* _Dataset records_
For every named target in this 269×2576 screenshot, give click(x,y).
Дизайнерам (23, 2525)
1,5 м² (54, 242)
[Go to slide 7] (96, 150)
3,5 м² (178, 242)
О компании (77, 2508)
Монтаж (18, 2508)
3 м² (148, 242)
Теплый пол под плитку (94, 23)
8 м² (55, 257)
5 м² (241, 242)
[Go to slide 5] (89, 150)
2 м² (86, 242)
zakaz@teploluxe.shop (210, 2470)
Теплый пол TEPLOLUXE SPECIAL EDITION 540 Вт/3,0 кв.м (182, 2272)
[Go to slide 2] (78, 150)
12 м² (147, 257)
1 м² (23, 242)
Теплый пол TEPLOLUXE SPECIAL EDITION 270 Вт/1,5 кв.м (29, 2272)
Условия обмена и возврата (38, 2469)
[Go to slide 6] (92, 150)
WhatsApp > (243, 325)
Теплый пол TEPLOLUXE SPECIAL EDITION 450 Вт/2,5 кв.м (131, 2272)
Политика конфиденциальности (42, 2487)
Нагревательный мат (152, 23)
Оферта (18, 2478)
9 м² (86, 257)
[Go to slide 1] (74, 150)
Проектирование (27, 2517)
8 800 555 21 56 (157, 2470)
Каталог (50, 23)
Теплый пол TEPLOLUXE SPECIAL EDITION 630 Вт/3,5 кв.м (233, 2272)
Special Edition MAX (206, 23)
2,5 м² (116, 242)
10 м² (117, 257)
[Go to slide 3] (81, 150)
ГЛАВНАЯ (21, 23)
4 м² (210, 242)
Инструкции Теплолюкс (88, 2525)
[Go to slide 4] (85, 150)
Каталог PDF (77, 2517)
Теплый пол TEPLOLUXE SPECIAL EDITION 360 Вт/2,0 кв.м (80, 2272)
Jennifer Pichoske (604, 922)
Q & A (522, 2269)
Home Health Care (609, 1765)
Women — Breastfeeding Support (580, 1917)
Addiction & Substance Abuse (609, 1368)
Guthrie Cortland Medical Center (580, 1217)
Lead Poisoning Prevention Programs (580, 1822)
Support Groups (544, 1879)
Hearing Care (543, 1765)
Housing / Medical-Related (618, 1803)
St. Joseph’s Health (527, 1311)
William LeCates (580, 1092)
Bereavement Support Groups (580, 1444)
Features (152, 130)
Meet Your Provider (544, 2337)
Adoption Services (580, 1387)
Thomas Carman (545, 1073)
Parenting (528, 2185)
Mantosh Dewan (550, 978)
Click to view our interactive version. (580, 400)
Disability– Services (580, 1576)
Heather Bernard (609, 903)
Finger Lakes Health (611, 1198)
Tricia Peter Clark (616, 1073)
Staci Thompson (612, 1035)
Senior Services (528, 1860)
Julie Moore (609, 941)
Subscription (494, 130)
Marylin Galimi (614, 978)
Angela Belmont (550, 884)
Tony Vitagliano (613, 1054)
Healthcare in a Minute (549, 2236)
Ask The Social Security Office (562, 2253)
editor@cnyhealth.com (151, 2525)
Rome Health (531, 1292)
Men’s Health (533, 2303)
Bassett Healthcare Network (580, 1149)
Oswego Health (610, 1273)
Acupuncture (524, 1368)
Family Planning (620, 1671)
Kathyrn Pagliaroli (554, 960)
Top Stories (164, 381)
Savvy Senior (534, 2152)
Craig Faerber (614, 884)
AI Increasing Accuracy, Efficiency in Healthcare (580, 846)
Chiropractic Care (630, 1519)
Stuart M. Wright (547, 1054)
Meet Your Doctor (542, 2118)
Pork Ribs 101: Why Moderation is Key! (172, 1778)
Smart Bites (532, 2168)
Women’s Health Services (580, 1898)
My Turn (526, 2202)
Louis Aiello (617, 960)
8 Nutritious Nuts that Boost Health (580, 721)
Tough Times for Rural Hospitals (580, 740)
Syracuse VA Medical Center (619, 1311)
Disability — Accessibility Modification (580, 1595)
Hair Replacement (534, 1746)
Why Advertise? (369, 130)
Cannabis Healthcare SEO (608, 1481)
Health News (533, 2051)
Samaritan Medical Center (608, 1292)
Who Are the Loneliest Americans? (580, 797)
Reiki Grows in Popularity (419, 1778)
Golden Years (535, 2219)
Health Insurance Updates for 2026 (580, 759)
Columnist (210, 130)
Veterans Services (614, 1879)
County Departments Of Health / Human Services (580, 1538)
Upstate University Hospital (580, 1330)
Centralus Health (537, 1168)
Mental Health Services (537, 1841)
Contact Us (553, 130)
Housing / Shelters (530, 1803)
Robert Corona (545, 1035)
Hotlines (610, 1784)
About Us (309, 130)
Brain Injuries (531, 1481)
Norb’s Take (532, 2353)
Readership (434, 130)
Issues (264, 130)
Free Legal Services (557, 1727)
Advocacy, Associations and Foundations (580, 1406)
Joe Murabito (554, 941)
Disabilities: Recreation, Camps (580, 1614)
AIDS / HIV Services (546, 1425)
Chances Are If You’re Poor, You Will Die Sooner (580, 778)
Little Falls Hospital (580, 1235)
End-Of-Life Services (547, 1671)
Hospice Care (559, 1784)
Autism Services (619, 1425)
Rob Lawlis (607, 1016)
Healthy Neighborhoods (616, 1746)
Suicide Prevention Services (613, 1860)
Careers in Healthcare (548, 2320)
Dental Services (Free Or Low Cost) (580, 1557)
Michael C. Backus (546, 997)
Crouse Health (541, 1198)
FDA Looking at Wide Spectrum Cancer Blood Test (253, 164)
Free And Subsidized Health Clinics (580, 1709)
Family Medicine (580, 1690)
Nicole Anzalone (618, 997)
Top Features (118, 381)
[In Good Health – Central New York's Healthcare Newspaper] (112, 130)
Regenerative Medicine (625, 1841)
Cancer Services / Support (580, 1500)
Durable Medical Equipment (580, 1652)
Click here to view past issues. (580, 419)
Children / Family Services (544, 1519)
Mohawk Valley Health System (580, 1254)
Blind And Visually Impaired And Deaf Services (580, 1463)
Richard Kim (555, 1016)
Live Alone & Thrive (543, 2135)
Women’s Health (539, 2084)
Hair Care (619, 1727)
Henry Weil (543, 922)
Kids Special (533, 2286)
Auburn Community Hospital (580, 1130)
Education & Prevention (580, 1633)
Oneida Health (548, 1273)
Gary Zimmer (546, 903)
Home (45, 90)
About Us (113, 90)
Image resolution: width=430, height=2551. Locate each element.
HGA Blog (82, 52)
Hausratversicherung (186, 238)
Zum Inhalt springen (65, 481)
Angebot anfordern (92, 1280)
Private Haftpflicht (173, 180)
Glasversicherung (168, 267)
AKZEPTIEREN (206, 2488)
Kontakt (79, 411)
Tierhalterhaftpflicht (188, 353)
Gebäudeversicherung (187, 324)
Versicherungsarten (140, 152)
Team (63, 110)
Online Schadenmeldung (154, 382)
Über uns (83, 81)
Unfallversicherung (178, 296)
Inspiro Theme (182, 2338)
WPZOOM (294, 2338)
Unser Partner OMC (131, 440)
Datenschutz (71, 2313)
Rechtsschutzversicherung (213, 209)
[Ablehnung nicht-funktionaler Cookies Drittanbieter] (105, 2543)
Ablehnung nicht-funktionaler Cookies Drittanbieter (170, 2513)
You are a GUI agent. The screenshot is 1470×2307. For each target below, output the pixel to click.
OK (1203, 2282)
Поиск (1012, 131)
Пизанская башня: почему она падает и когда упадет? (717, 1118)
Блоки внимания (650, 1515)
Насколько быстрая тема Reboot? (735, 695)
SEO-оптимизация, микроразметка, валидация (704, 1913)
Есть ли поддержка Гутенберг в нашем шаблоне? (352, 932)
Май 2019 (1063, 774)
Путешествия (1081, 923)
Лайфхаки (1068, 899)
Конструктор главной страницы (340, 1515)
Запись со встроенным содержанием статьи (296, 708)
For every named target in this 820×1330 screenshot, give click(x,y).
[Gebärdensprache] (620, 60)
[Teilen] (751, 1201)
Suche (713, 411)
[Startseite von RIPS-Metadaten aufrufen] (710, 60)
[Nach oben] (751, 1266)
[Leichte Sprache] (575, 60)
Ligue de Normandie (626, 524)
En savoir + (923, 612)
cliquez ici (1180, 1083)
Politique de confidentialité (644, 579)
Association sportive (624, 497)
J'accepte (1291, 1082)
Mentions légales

* _Task requirements_
All that is wanted is the run of lines from the start of the data through the line containing "10 м² (117, 257)", copied word for word.

* _Response_
For every named target in this 269×2576 screenshot, give click(x,y).
Дизайнерам (23, 2525)
1,5 м² (54, 242)
[Go to slide 7] (96, 150)
3,5 м² (178, 242)
О компании (77, 2508)
Монтаж (18, 2508)
3 м² (148, 242)
Теплый пол под плитку (94, 23)
8 м² (55, 257)
5 м² (241, 242)
[Go to slide 5] (89, 150)
2 м² (86, 242)
zakaz@teploluxe.shop (210, 2470)
Теплый пол TEPLOLUXE SPECIAL EDITION 540 Вт/3,0 кв.м (182, 2272)
[Go to slide 2] (78, 150)
12 м² (147, 257)
1 м² (23, 242)
Теплый пол TEPLOLUXE SPECIAL EDITION 270 Вт/1,5 кв.м (29, 2272)
Условия обмена и возврата (38, 2469)
[Go to slide 6] (92, 150)
WhatsApp > (243, 325)
Теплый пол TEPLOLUXE SPECIAL EDITION 450 Вт/2,5 кв.м (131, 2272)
Политика конфиденциальности (42, 2487)
Нагревательный мат (152, 23)
Оферта (18, 2478)
9 м² (86, 257)
[Go to slide 1] (74, 150)
Проектирование (27, 2517)
8 800 555 21 56 (157, 2470)
Каталог (50, 23)
Теплый пол TEPLOLUXE SPECIAL EDITION 630 Вт/3,5 кв.м (233, 2272)
Special Edition MAX (206, 23)
2,5 м² (116, 242)
10 м² (117, 257)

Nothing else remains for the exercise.